DNB insider files Form 144 to sell 7.92M shares on NYSE
Rhea-AI Filing Summary
Form 144 for Dun & Bradstreet (DNB) notifies the market of a proposed sale of 7,924,551 common shares, with an aggregate market value of $72,113,414, and 446,189,224 shares outstanding. The proposed sale is noted for 08/14/2025 on the NYSE. The filing states the shares were acquired 05/12/2021 "in lieu of services" from William Foley, and that no securities were sold by the reporting person in the past three months.
The form includes the standard signer representation that the selling person does not possess undisclosed material adverse information and references Rule 10b5-1 plan disclosure. Several contact and issuer identification fields in the filing appear blank or not provided.
Positive
- Planned sale disclosed: Filing specifies 7,924,551 shares and aggregate value $72,113,414 for transparency
- No sales in prior three months: The form reports "Nothing to Report" for securities sold in the past 3 months
- Acquisition disclosed: Shares were acquired 05/12/2021 "in lieu of services" from William Foley
Negative
- Incomplete identification fields: Filer CIK, filer name, and issuer name/contact details appear blank or not provided in the filing
- Large dollar value: The proposed sale amount of $72,113,414 is substantial even though it represents ~1.78% of outstanding shares
- Limited context: The filing does not provide the name of the person for whose account the securities are to be sold in the visible content
Insights
TL;DR: Insider plans to sell 7.92M DNB shares (~1.78% of outstanding) valued at $72.11M; filing lacks complete identifying details.
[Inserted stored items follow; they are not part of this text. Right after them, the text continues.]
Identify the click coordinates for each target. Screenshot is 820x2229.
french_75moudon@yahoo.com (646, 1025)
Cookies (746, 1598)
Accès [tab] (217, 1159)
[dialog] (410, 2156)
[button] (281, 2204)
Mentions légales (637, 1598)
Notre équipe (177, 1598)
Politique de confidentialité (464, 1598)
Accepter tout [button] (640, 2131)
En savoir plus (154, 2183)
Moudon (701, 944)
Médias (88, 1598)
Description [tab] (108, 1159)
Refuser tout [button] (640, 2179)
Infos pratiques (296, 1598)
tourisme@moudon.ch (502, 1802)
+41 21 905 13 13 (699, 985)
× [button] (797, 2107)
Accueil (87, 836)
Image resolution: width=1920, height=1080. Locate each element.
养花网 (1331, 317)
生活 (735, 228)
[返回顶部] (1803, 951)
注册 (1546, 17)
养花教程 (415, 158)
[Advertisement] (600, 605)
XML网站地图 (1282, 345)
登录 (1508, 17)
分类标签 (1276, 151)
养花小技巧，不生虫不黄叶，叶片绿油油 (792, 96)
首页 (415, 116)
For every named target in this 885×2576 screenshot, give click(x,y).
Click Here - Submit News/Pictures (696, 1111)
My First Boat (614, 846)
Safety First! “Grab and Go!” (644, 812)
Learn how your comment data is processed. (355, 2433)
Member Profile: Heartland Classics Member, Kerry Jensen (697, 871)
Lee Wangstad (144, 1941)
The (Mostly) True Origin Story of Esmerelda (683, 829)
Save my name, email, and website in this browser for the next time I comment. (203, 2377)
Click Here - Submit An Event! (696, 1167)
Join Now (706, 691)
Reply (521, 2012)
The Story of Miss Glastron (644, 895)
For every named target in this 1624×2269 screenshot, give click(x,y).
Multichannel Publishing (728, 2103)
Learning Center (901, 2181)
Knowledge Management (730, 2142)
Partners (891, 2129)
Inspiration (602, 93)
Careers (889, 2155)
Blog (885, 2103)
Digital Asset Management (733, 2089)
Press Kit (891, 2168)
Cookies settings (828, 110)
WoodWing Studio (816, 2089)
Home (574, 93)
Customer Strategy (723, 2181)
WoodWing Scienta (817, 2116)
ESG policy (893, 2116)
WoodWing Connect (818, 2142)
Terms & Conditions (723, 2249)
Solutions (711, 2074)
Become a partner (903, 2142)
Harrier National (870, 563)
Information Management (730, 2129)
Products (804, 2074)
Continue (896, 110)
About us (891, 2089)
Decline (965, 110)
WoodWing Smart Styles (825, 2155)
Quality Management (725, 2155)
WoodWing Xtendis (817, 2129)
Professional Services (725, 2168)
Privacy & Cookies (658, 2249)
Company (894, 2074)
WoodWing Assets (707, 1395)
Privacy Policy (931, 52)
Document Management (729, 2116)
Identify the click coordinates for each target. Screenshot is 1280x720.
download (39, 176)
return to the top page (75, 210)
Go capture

The filing explicitly reports a proposed sale of 7,924,551 common shares on the NYSE with an aggregate market value of $72,113,414 and 446,189,224 shares outstanding, implying the lot equals roughly 1.78% of outstanding shares (7,924,551 / 446,189,224). The shares were acquired on 05/12/2021 in lieu of services from William Foley. The notice states no sales in the past three months. From a market-impact perspective, the position size is below common materiality thresholds but the dollar value is sizable and merits disclosure; however, the filing omits some identifying filer/issuer contact details, limiting transparency.
TL;DR: The Form 144 documents a non-cash compensation share grant and a planned sale, but the filing shows incomplete issuer/filer identification, reducing disclosure quality.
The document indicates the securities were acquired "in lieu of services" on 05/12/2021 from William Foley and that the seller represents no undisclosed material information. The form also records "Nothing to Report" for sales in the prior three months. Critically, several form fields for filer CIK, filer name, issuer name, and contact information appear blank in the submission, which is a disclosure shortfall that can impede investor assessment of insider transactions and timing. The filing does include the proposed sale date and exchange (08/14/2025 on NYSE), preserving some actionable detail.